▶ _THE PROBLEM_
Give back every record exactly, images excluded.

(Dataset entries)
=== Begin Enclosure ===

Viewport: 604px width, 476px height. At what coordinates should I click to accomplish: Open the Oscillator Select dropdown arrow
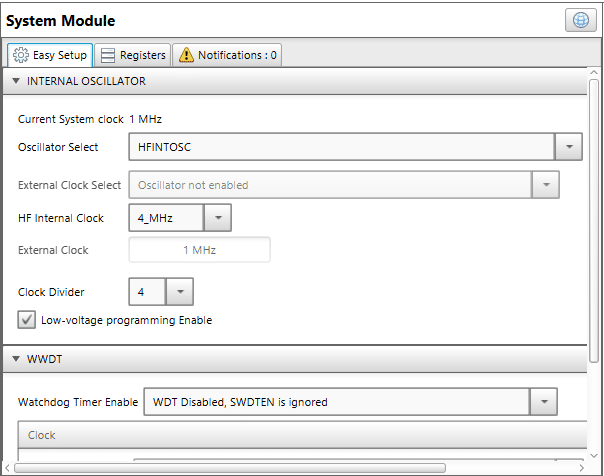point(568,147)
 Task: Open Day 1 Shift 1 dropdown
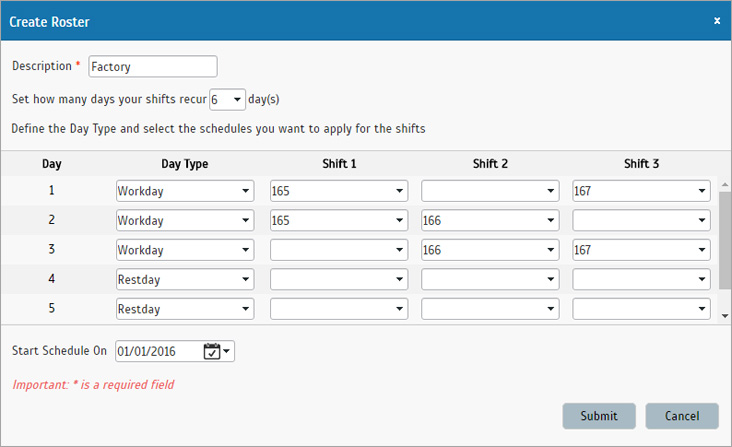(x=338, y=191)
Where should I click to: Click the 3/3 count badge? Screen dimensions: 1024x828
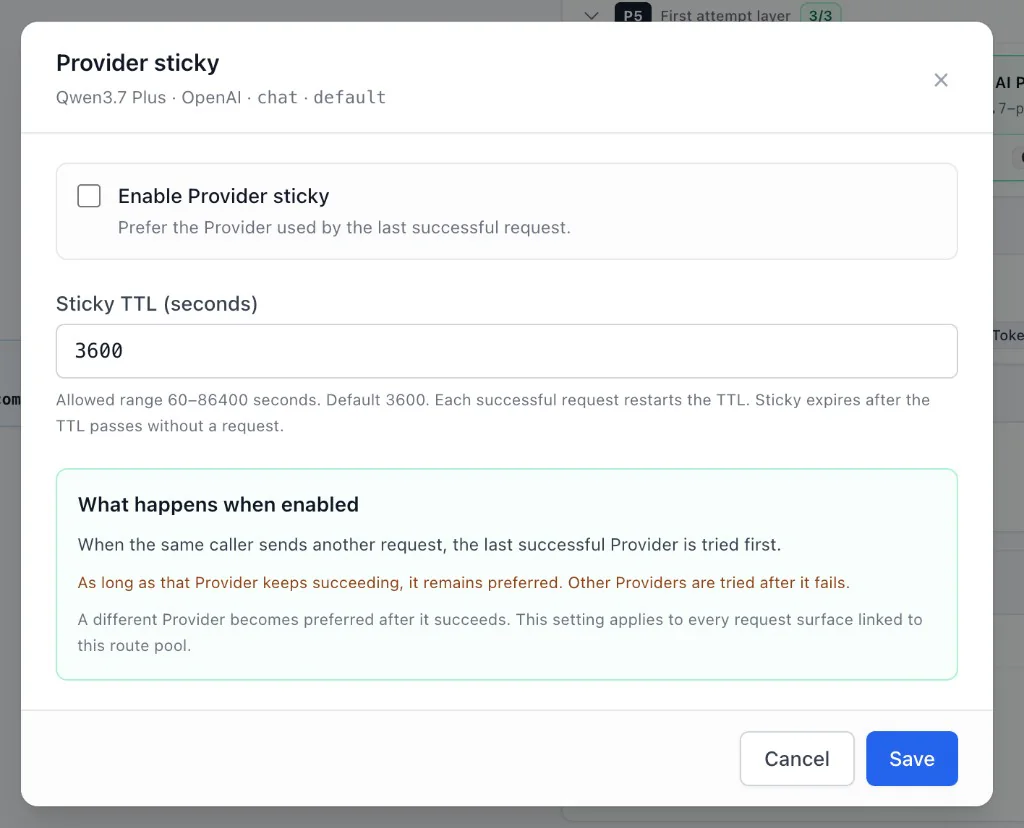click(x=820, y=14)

=== End Enclosure ===

▶ _ANSWER TO THIS PROBLEM_
Viewport: 604px width, 476px height. At what coordinates should I click to accomplish: Open the Oscillator Select dropdown arrow
point(568,147)
 Task: Open Day 1 Shift 1 dropdown
(x=338, y=191)
Where should I click to: Click the 3/3 count badge? Screen dimensions: 1024x828
click(x=820, y=14)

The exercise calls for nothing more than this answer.